For many years research has shown that fitness prolongs and improves life. Consistent effort, discipline and being able to adapt to new or better strategies is what brings success, rather than self-interested marketing. For example, finding innovative ways to increase the effectiveness of training is made possible by advances in technology. Electro Muscular Stimulation (EMS), for instance, is providing a way to decrease workout time from two hours or more to 20 minutes with better results.
The myth that no pain is no gain
Many people tend not to think about exercise, which naturally stimulates endorphins or ‘feel good’ hormones, as pleasurable. They have an “all or nothing” mentality when it comes to exercise which is generally not sustainable. What’s far better for long term health is to engage in consistent, daily exercise of a nature that is sustainable and that requires hard work and discipline.
A focus on aesthetics rather than health
Many fitness companies send the message that the most important thing is to look good. People are told that this trick or shake or strategy will give results with very little effort on their part. The images which make up their publicity campaigns are often unrealistic with models living unhealthy extreme lifestyles. A focus on fitting constant, sustainable exercise and diet into your lifestyle is important for lifelong results.

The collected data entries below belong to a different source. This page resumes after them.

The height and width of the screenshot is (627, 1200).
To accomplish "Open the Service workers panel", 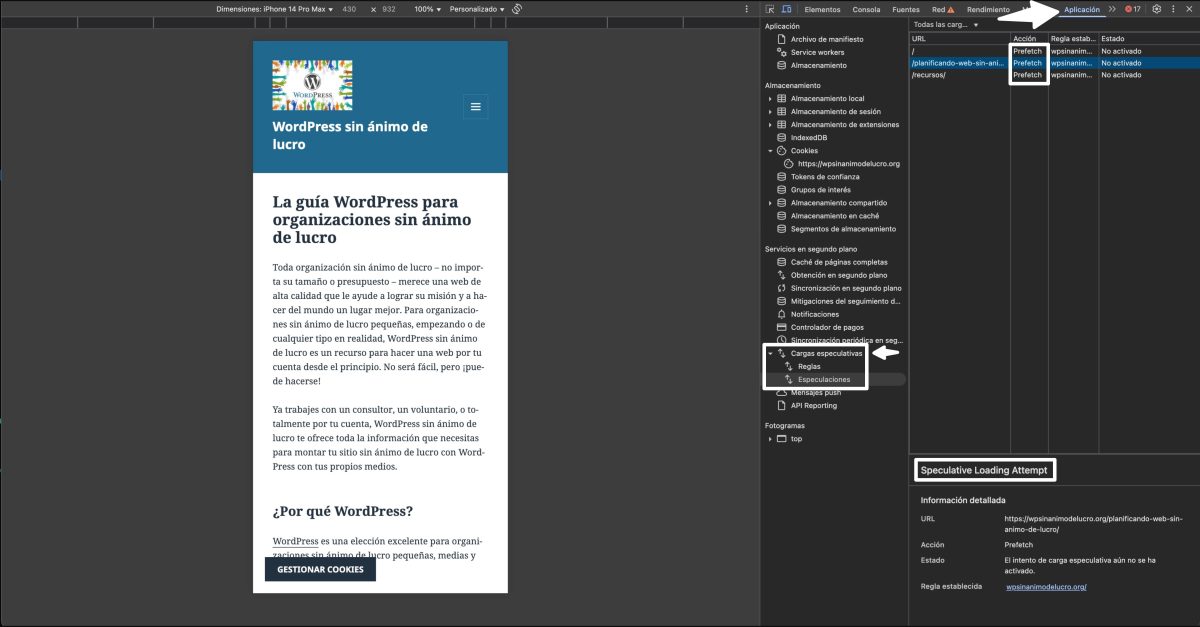I will pyautogui.click(x=817, y=51).
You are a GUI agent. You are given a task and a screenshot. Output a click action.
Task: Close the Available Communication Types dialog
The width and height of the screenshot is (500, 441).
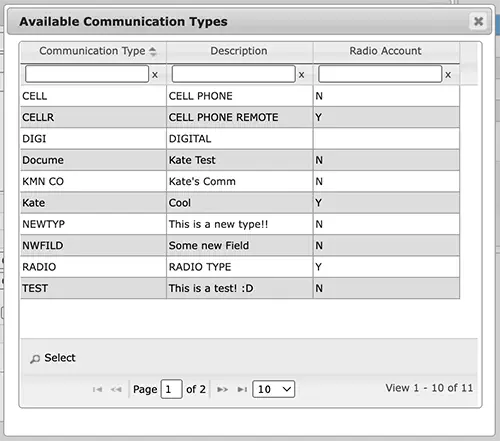pyautogui.click(x=479, y=21)
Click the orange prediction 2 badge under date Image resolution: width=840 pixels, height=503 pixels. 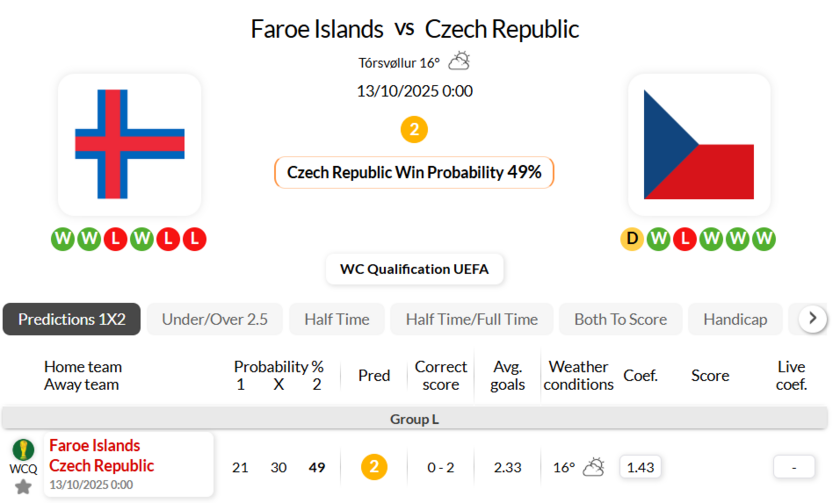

Promoting guilt and inadequacy
Fitness companies imply that your body isn’t good enough and that their products offer a magical, quick-fix solution to a problem. These messages are considered normal and do not positively encourage those who haven’t experienced the value of consistent exercise to give it a try. The industry is currently too elitist and not inclusive enough of regular people.
An aggressive elitist mindset
Having a personal trainer who works one-on-one with you and drills you hard can improve your physique, but it has been found that exercise classes that have built a social community around them have higher retention rates. Having friends in an exercise class gives you another reason to want to exercise.
Attempts are being made to combat the aggressive, elite mindset of fitness companies. The practice of hooking clients in 12-month fitness contracts is slowly changing and contracts are being drawn up that suit the people rather than just the gym. However, more changes need to take place if the fitness industry is to fulfill a role in preventative health which is essential for helping curb the current health crises.